#### [Required work]
From the data below, return the exact lines starting at the line containing "Switch to Einfach mode button" and ending at the line containing "This screenshot has height=616, width=885.", both included, and nothing else.

== == ==

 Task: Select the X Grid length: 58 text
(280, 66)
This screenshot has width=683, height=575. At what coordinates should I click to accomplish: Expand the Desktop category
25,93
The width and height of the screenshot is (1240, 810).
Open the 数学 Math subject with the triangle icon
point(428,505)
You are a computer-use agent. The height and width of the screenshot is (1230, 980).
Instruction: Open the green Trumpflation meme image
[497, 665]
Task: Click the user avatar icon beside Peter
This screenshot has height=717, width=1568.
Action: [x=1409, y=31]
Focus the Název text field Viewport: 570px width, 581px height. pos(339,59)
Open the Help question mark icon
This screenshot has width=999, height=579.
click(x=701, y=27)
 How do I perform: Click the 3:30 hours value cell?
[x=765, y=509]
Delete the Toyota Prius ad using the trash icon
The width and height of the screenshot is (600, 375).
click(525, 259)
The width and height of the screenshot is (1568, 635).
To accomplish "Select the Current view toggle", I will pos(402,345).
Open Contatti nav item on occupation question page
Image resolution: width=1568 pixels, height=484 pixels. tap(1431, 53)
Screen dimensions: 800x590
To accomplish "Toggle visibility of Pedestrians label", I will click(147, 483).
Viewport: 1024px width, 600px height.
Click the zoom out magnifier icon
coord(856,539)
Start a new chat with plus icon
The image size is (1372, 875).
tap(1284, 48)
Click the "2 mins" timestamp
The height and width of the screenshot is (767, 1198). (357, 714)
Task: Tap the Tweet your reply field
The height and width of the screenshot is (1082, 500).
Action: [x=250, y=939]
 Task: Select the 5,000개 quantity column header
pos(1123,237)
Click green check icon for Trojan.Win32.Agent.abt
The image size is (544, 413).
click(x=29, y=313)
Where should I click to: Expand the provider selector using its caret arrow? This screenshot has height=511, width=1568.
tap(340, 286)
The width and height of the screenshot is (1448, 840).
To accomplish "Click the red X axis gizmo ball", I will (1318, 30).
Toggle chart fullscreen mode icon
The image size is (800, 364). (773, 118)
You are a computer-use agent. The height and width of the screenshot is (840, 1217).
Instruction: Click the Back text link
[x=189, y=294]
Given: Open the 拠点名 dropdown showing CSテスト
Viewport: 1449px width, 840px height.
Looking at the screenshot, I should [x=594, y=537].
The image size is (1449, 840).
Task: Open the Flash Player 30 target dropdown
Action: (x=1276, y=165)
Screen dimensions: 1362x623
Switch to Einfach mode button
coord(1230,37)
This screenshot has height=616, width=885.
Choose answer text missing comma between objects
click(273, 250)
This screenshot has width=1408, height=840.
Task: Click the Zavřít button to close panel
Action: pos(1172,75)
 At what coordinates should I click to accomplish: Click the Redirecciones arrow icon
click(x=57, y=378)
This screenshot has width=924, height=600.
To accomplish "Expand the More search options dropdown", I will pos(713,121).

== == ==

#### [Task solution]
Switch to Einfach mode button
coord(1230,37)
This screenshot has height=616, width=885.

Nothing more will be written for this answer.